Low back pain remains the number one musculoskeletal disorder among nurses, and it is widely attributed to manual patient handling activities that routinely expose nurses to heavy lifting, awkward postures, and high push/pull forces. In response, a number of ergonomic interventions have been developed to reduce the occurrence of back pain in patient handling activities. The efficacy of interventions such as lifting devices, adjustable beds, slip sheets, etc. has been demonstrated in several studies cited in this article, but implementing a safe patient handling process that uses such ergonomic equipment interventions has proven difficult for some, and previous studies have identified individual factors such as lack of perceived need and lack of knowledge, and organizational factors such as lack of time, lack of a policy of mandatory lift usage and employee-to-ergonomic device ratio, as barriers to success. Netherlands based researchers E. Koppelaar, J.J. Knibbe, H.S. Miedema and A. Burdorf devised this study to further evaluate both individual and organizational factors that influence the use of safe patient handling equipment during patient handling activities.
|Patient Functional Mobility|
|Activity — Compulsory Devices||Independent Patient||Needs Assistance to Perform||Passive Patient – Can’t Assist|
|Patient Transfers – Lifting Device||Yes||Yes|
|Patient Transfers – Adjustable Bed||Yes||Yes|
|Reposition in Bed – Adjustable Bed||Yes||Yes|
|Reposition in Bed – Slip Sheet||Yes||Yes|
|Personal Care – Adj Shower Chair||Yes||Yes|
|Dressing – Compression Stocking Slide||Yes||Yes||Yes|
- Ergonomic devices were actually used only 68% of times they were required in nursing homes and 59% in hospitals.

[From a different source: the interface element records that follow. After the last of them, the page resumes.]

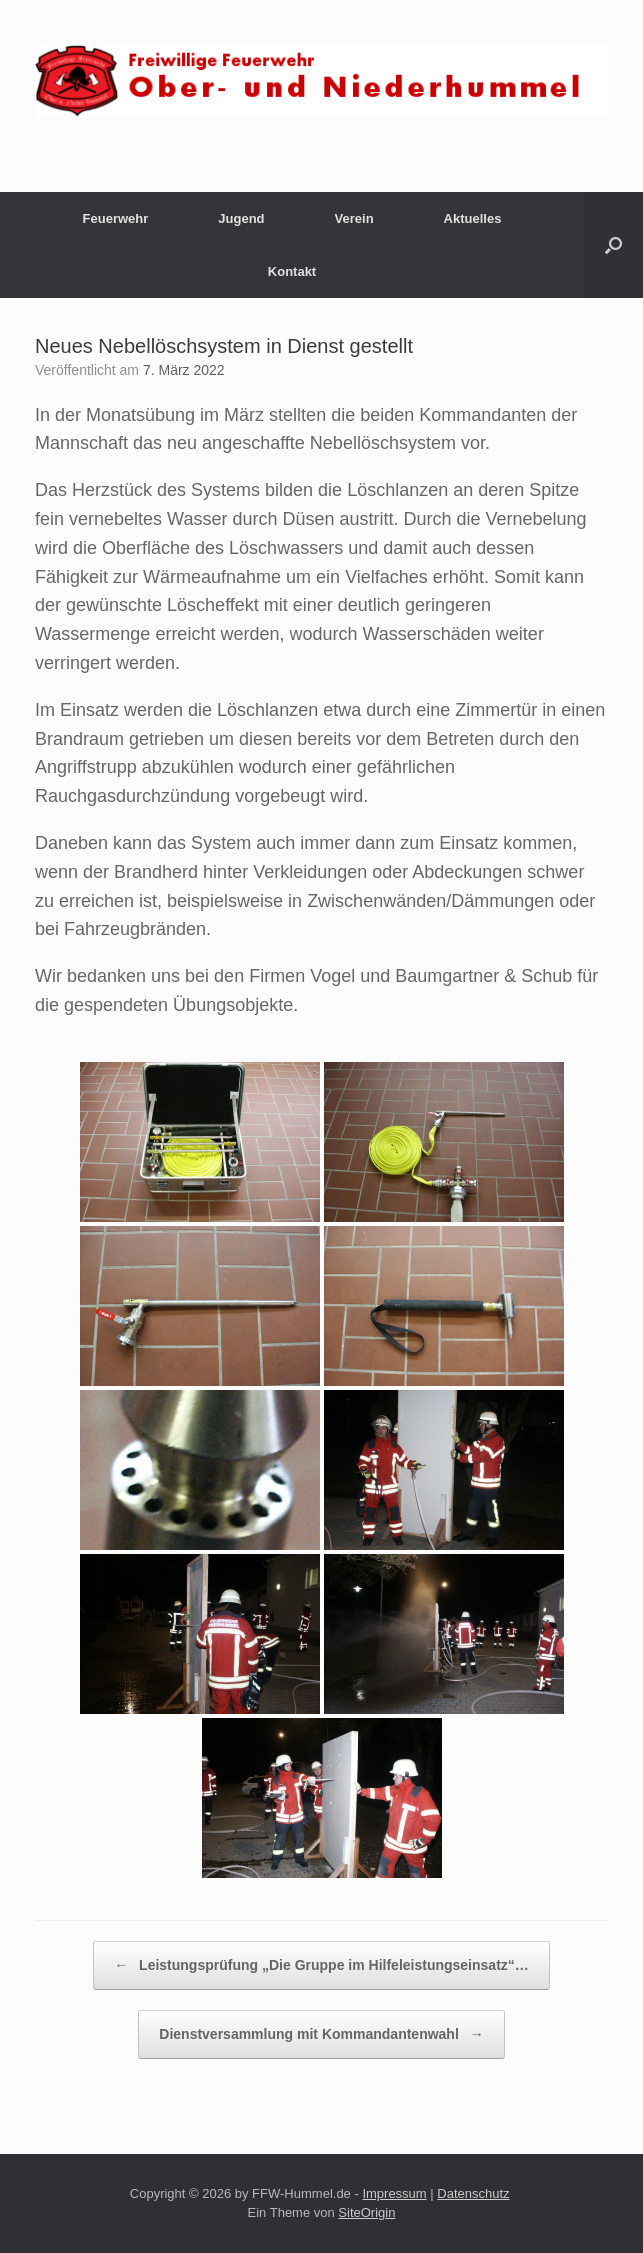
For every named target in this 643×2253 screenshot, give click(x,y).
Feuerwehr (116, 218)
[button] (613, 245)
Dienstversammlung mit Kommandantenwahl (321, 2034)
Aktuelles (473, 218)
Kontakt (292, 271)
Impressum (394, 2193)
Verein (354, 218)
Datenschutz (473, 2193)
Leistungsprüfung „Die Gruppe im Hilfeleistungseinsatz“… (321, 1965)
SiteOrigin (366, 2212)
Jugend (241, 218)
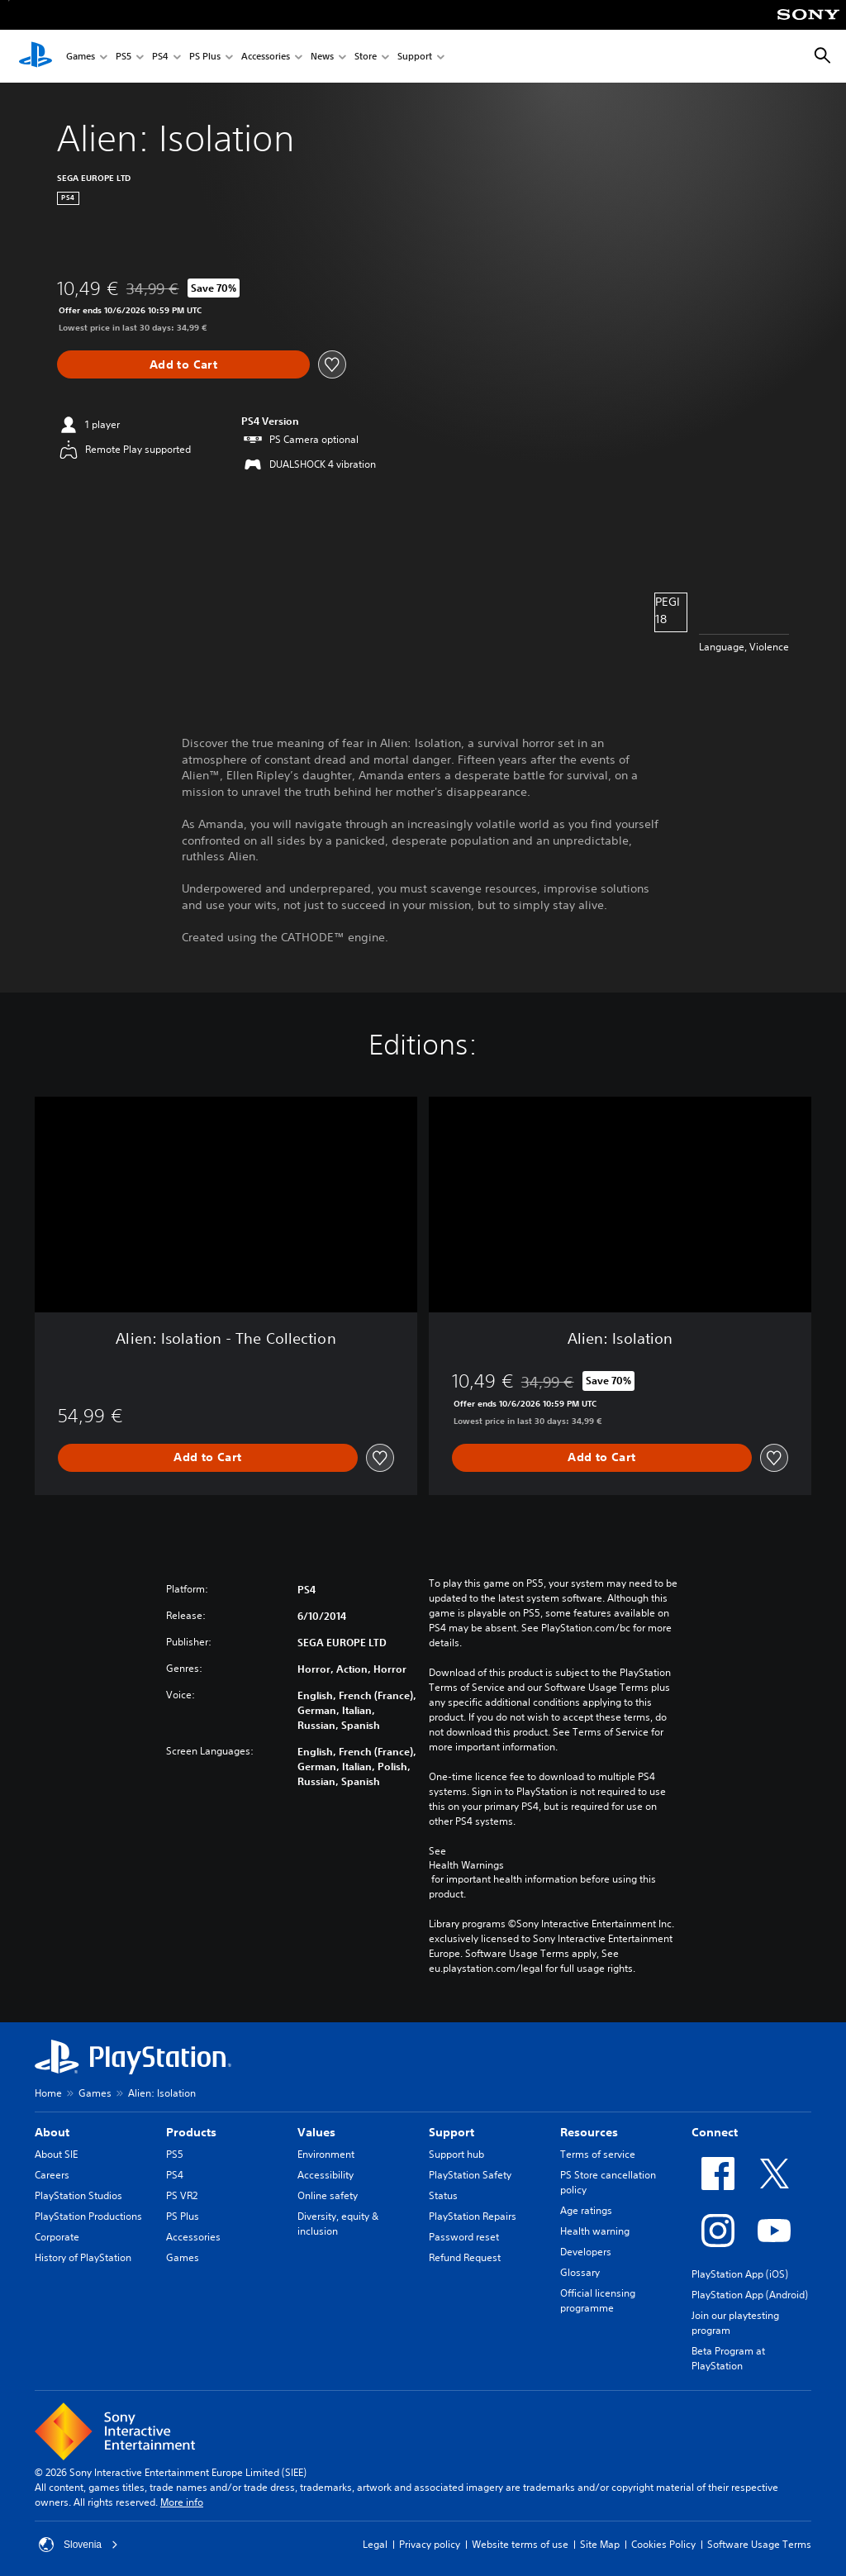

- Lifting device use during transfer of a patient was strongly associated with motivation among nurses to use lifting devices.
- Lifting device use was strongly associated with having experienced back complaints in the past 12 months.
- Lifting device use was strongly associated with the availability of patient specific protocols with strict guidelines for ergonomic device use.
- For patient handling activities other than transfers, none of the determinants had any association with required ergonomic device use. Other factors, not assessed in this study, may have had an influence.
- With regard to the use of sliding sheets, other studies have concluded that the worker’s personal technique and movement strategy is a critical determinant of back load in the use of these devices.
- The lack of maneuvering space may also be a barrier to lifting device use, and might also be a barrier to shower chair use during personal care.
- Motivation to use lifting devices is enhanced by making sure that enough lifting devices are available in proportion to patients on a ward, by providing easily available lifting devices, and by ensuring good maintenance.
- Not surprisingly, nurses that have pre-existing back pain or injury are more likely to use assitive equipment and protective procedures. Non-symptomatic nurses must also be motivated to protect themselves from injury, so whatever equipment and procedures are implemented must also influence currently healthy workers.
- A demonstrated commitment by management to support safe patient handling methods has a positive influence on the availability of patient specific protocols with strict guidelines for ergonomic device use. This was demonstrated in this study through policy, providing adequate numbers of lifts, maintenance of lifts etc.
- Training in the use of such devices as sliding sheets should help nurses to actually use the devices and follow procedures.
- The differences between the use of equipment in hospitals vs. nursing homes (43% vs 72%) are not necessarily due to the nature of the different facilities. Instead, individual and organisational determinants within specific organisations are more important than differences between healthcare settings.